The learning support programmes help pupils who enter Primary 1 with weak literacy and numeracy skills so that they can catch up with their peers.

Under Stellar, grammar and vocabulary are taught through stories and texts that appeal to children, instead of through textbooks and worksheets.

"We have noticed weaker students progress at a much faster rate. When the books are colourful and the teacher reads the book to them more than once, they are enticed to read more," said Madam Dalvindar Kaur, head of the English department at Princess Elizabeth Primary School.

Ms Deepa Sivasothy, head of the department of mathematics at Ang Mo Kio Secondary, said that one of the ways her school helps the weaker students in maths is through journal writing.

In their journals, they have to explain why they used a particular method to solve a question. She said this helps teachers better understand where their students need more help.

"It is the whole essence of education that we take care of everyone and ensure that no one is left behind," said Ms Deepa.

At the Secondary 2 level, 48 per cent of Singapore students attained the "advanced" benchmark for mathematics, which means they scored 625 and above.

For science, at Secondary 2, 40 per cent scored above 625.

In reading, 24 per cent of Primary 4 pupils attained the "advanced" benchmark.

Most countries had only about 10 per cent of such students.

The MOE spokesman said: "Unlike some other education systems, even as we helped to raise the performance of academically weaker students, we have at the same time improved the outcomes for academically stronger students."

The two tests
By Sandra Davie, The Straits Times, 12 Dec 2012

SINGAPORE has participated in every cycle of the Trends in International Mathematics and Science Study (TIMSS) and Progress in International Reading Literacy Study (PIRLS) since their inception in 1995 and 2001 respectively.

TIMSS measures the achievement of Primary 4 and Secondary 2 students in maths and science, while PIRLS measures Primary 4 pupils' achievements in reading literacy.

The PIRLS test required pupils to read two passages and answer multiple-choice and written-response questions.

TIMSS follows a four-year cycle, while PIRLS follows a five-year cycle.

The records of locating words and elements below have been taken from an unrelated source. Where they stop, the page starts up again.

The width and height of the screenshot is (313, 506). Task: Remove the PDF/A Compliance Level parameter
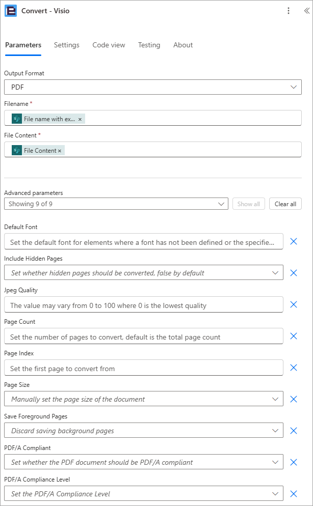point(294,494)
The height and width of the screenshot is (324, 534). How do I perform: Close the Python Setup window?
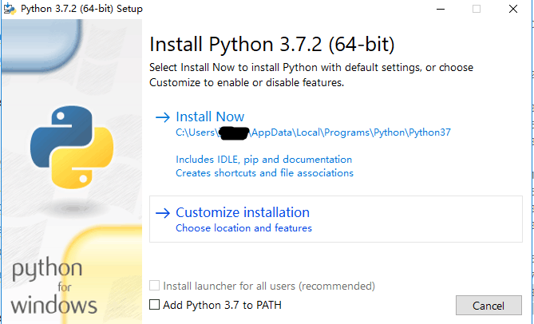click(x=512, y=9)
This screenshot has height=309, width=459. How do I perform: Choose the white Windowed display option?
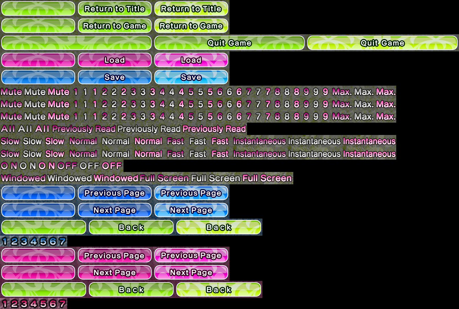tap(70, 178)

TIMSS 2011 involved 50 and 42 education systems from around the world at Primary 4 and Secondary 2 respectively, while 45 education systems participated in PIRLS 2011.

In Singapore, about 6,500 Primary 4 pupils from all primary schools took part in TIMSS and PIRLS, while about 6,000 Secondary 2 students from all secondary schools took part in TIMSS.

The samples were subject to strict oversight and audit by the International Association for the Evaluation of Educational Achievement.

All results were then weighted accordingly to provide valid national-level estimates.